The followers keep coming, seemingly a new one each week of Thabo Sefolosha's young basketball career.
They arrive at the Berto Center and United Center to chronicle his every move, to sate the curiosity back home, to tell the story of the first Swiss-born player in the NBA.
Their reports and stories run on Swiss TV stations and in Swiss newspapers typically devoted to the athletic exploits on soccer fields, hockey rinks and mountains.
"He's getting way too much attention for a rookie," Viktor Khryapa said, smiling.
Teasing is the ultimate form of respect inside any sports locker room. And Sefolosha is being accepted not only for his raw basketball ability but also for the path he took to reach his lifelong goal.
Teachers dissuaded him. Friends laughed at him. Even some teammates in the French and Italian leagues he sought out for better competition rolled their eyes when he repeated the three letters of his ultimate dream--NBA.
"I remember people laughing and saying, `All right, whatever,'" Sefolosha said recently at the Bulls' practice facility. "I had so many people say I would never leave Switzerland by playing basketball."
That's what made the Bulls' draft-day trade to acquire him from the 76ers in June so special. That's why an e-mail Sefolosha received from his mother's boyfriend the other day resonated so powerfully.
"It said, `It's good to be the best. But being the first is good as well,'" Sefolosha said. "Being the best, somebody else always can come along and be better than you. But being the first, nobody can take that away."
Life lessons from family and friends always have touched Sefolosha, the youngest son of a South African musician and a Swiss artist. Patrick and Christine Sefolosha married during the ugly time of apartheid and their interracial marriage created its fair share of angst.
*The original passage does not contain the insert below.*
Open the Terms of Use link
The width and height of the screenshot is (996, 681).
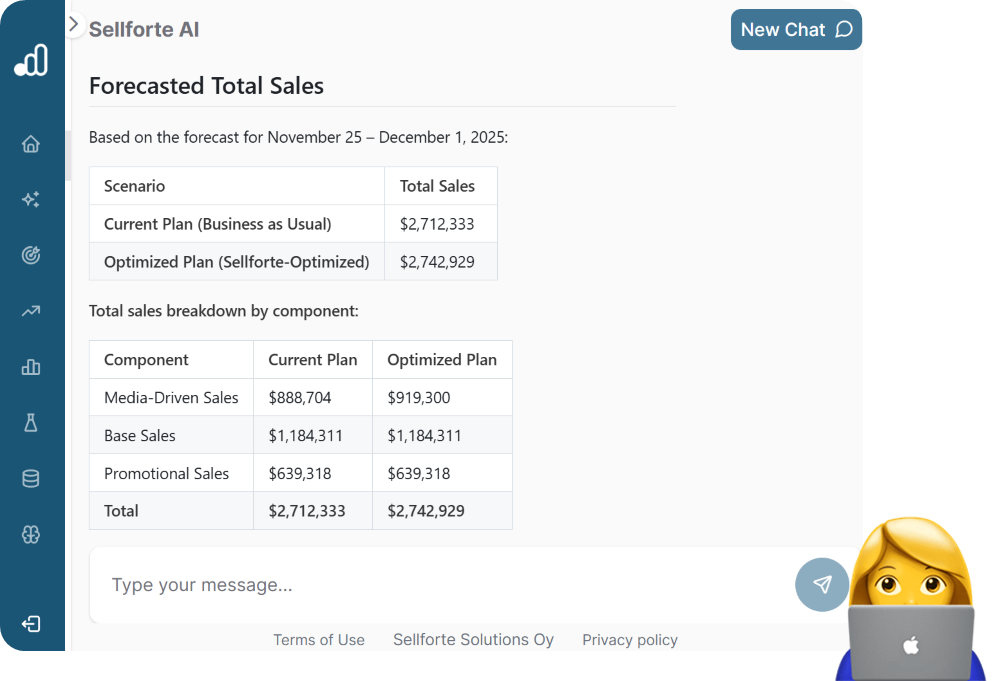pos(319,640)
Catcalls were common. Physical altercations also occurred.
"It was pretty tough for both of them, especially for my mom," Sefolosha said. "As a white woman, she went through a lot just because she loved that man. I really respect them both for what they went through."
Seeking social tolerance, the couple moved to Switzerland before Sefolosha's older brother, Kgomotso, was born. Like most Swiss-born children with an excess of energy, Sefolosha and his brother played soccer, rode bicycles and rarely stopped.
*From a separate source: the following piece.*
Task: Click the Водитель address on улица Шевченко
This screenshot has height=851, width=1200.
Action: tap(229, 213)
But when a friend on the playground slipped Sefolosha some taped NBA games, something happened. There, in the fast-break fluidity of Chris Webber's Golden State Warriors, the smothering defense of Scottie Pippen and the artistry of Michael Jordan, Sefolosha found his passion at age 10.
Befitting the offspring of two artistically inclined parents who valued expression, Sefolosha was drawn most to the expression of movement.
"I liked the Bulls, but I've never been a huge fan of any one team," Sefolosha said. "I just really liked the movements of the game. I didn't know anything about it. But I was intrigued by the players running and jumping and dunking."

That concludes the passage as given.